How To Build Your Sandwich So The Fillings Don't Fall Out
Humankind invented sandwiches for a simple reason: to hold our food in place while we eat. Although we've been stacking sandwiches for centuries (the fourth Earl of Sandwich probably wasn't the first), they can sometimes feel useless when you take a bite, squeeze the sandwich, and launch a mustard-soaked onion slice directly onto your lap. For lunches more complicated than an undecorated ham and cheese sub or a classic tomato sandwich, there are strategies to keep ingredients from falling out.
Often times, the problem isn't necessarily slippery ingredients, it's layering. Think about what fillings in your sandwich are the first to fall out: wetter sliced tomatoes or cucumbers, sauce-drenched chunks of chicken, and creamy avocados which can slide out without any friction. Always keep these foods separated inside your sandwich. Make sure you've got a variety of textures when building your sandwich, and layer them so that wet foods and dry foods aren't touching each other — rough, leafy greens like lettuce should go with slicker tomatoes, for example, to secure them in place. If this ends up being too tricky of a puzzle, adding a crunchy layer like bacon or a well-placed third slice of bread can be the ace up your sleeve.
Tactically sliced and layered sandwiches
There are other bits of sandwich science which can help you keep everything in its right place. It's common knowledge that a sandwich stacked so high that it's larger than your mouth is a challenge to keep in one piece. Instead, you want a wider, flatter structure with thinly sliced fillings, and slicing ingredients into smaller pieces helps keep them manageable. If you're using tougher meats like beef, cut them lengthwise and lay out the slices on your sandwich instead of just tossing them on. The same goes for cheese and vegetables. Pre-sliced sandwich pickles have ridges for this very reason, to hold them in place; if you're working with full pickles, shaving them down into thinner slices works great.
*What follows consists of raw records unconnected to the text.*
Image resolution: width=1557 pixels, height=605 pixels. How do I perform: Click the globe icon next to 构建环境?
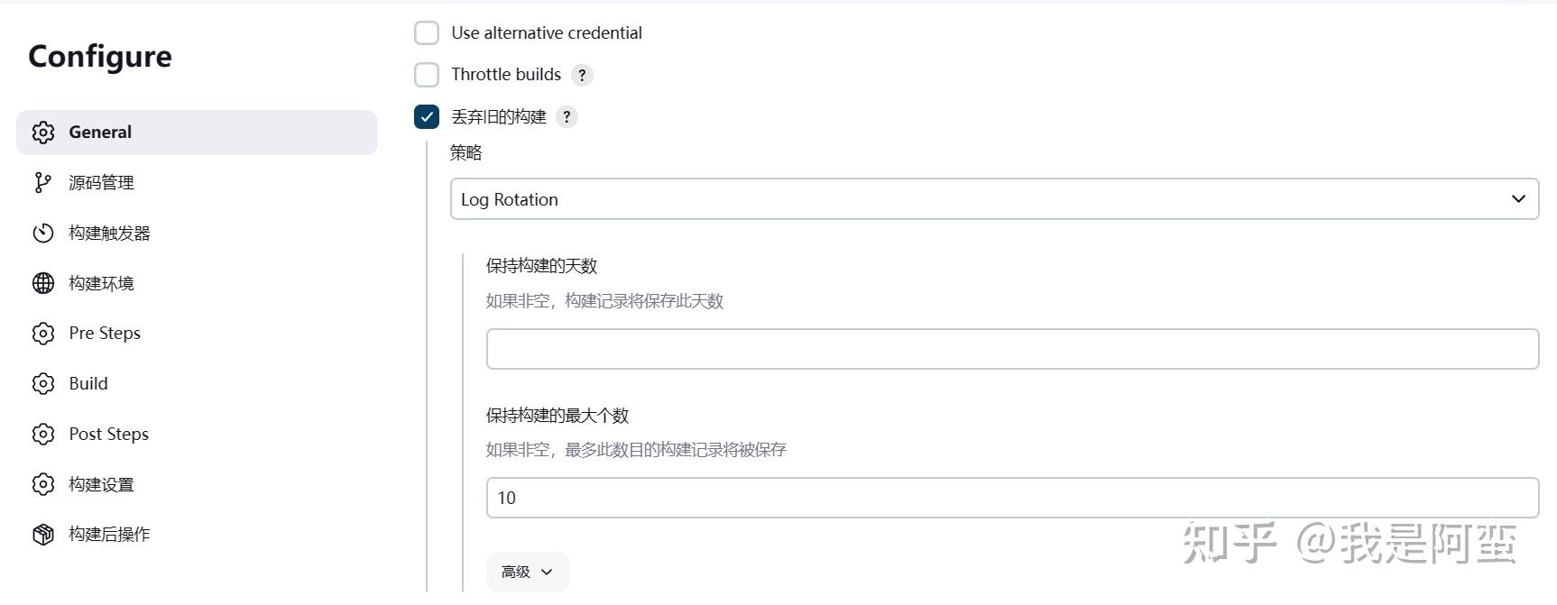(x=42, y=283)
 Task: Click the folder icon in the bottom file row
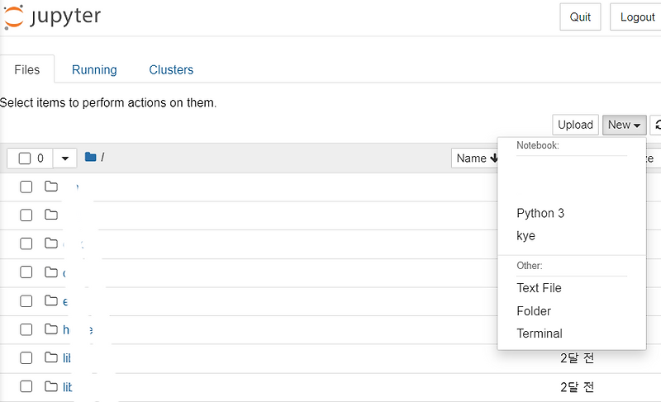(51, 386)
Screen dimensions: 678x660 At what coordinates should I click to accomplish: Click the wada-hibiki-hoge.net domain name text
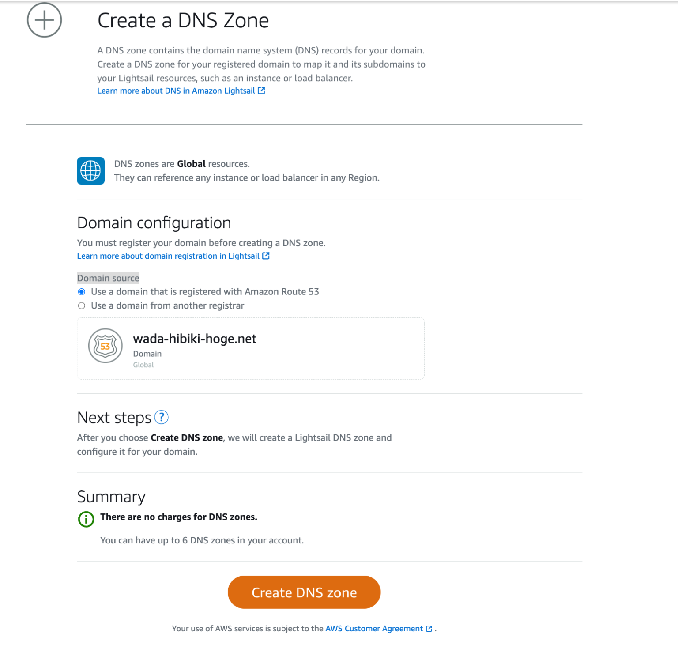coord(195,339)
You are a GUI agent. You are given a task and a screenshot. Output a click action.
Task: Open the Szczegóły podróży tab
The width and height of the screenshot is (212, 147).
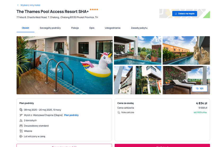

How should you slice the sandwich itself? Some folks have a preference for diagonal cuts or straight-down-the-middle cuts based on what's nostalgic for them. Diagonally cut sandwiches give you more angles to bite into, but just cutting it into halves or even thirds in the first place will make you less likely to spill if you can't wrap your fingers around a loose corner in time. For extra peace of mind, feel free to stick a toothpick into the finished product.